Narrated in a linear fashion and set in 2013, the narration begins in a nightclub with pounding music and free flowing drugs. Raghavendra, high on drugs, leaves the nightclub with a woman he picked up that night.
En route to his residence, he stops in Kidwai Nagar to pick up more drugs. But when he lands up at the residence of his drug supplier, he realises that the old man has been attacked brutally. Raghavendra does not hesitate to take advantage of the situation by stealing his drug supply, but not before murdering another intruder who lands up at the crime scene minutes later.
This scene forms the prologue to the drama, which is encapsulated in eight chapters that unfurl with gripping flourish of how Ramanna stalks Raghav and their lives are intertwined. It also overturns expectations in the finale, to create an impactful and convincing drama.

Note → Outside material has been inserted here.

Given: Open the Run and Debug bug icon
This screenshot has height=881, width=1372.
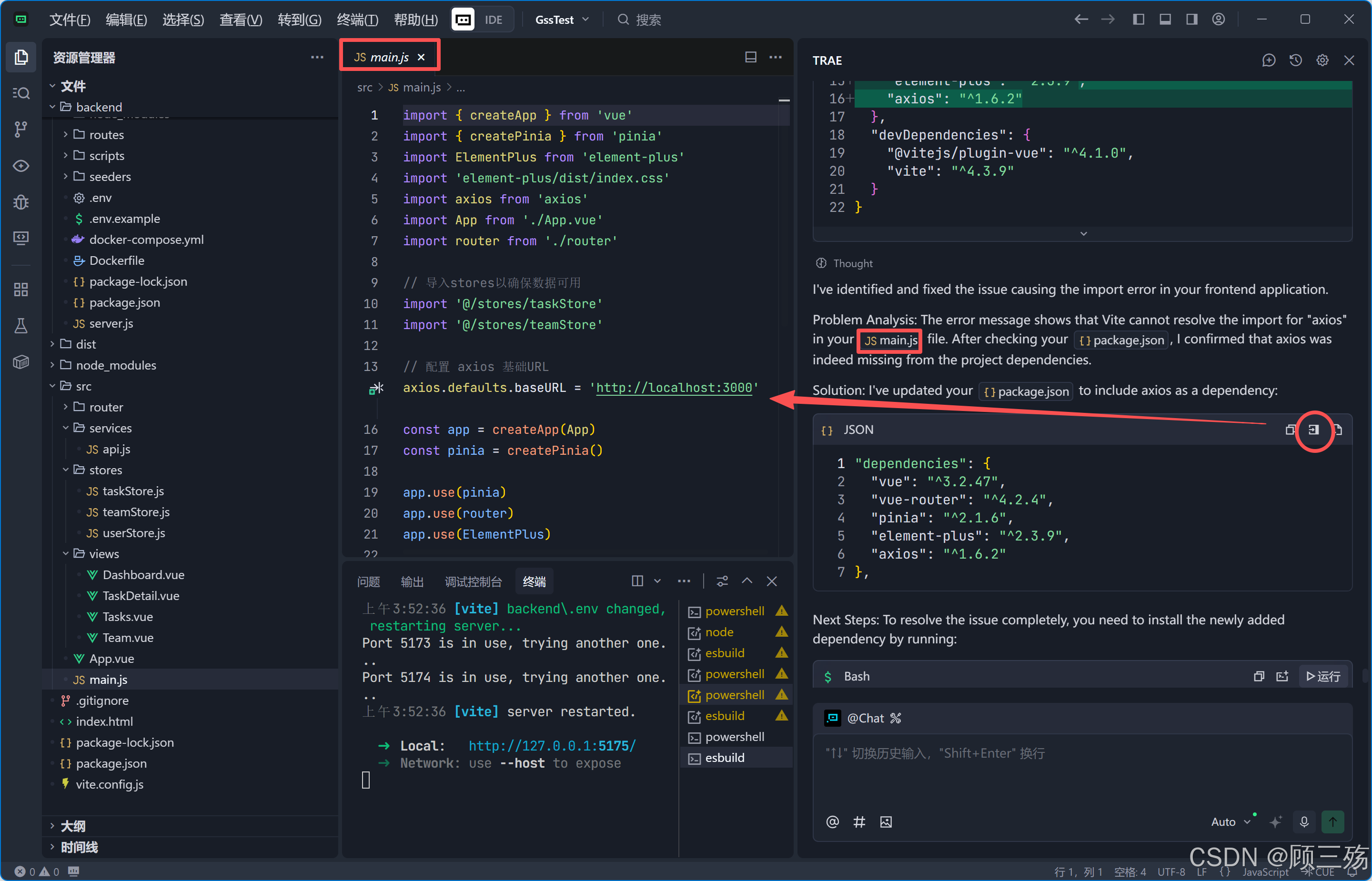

The story, written by Anurag Kashyap and Vasan Bala, is typically Anurag's overture. Their plot is packed with grisly crime, dark characters in forbidding territory and dialogues that humourously engage the audience. It broadly deals with the morality of killing, which is seen from two aspects; that of an unhinged killer and the other from the view of a lawkeeper.
But it is Nawazuddin Siddiqui as Ramanna and Vicky Kaushal as Raghavendra who bring life to the writing. While both of them are powerfully natural and earnest, as they effortlessly essay the complex and muddled characters, Nawazuddin steals the thunder with his intensely disturbed, scavenger look and his tongue-in-cheek lines, which he delivers with a straight face.
They are efficiently supported by Sobhita Dhulipala as Smrulika Naidu aka Simmy -- Raghavendra's long-standing and tormented girlfriend --, Anuschka Sawhney as Ankita, Raghavendra's one-night stand who slips from his clutches, Amruta Subhash as Raman's distraught sister Laxmi, Ashok Lokhande as Laxmi's husband. They all manage to evoke sympathy with their effective portrayal.
The film is astutely mounted with fine production qualities that make the entire setting appear ordinary and regular. This is brilliantly captured by Jay Oza's camera work. Especially dramatic are his visuals captured in claustrophobic spaces.
What adds to the viewing experience is Ram Sampath's frenzied and adrenaline-packed background score, which is efficiently layered by Aarti Bajaj's crisp editing.
Overall, "Raman Raghav 2.0" is a cleverly crafted and compelling film.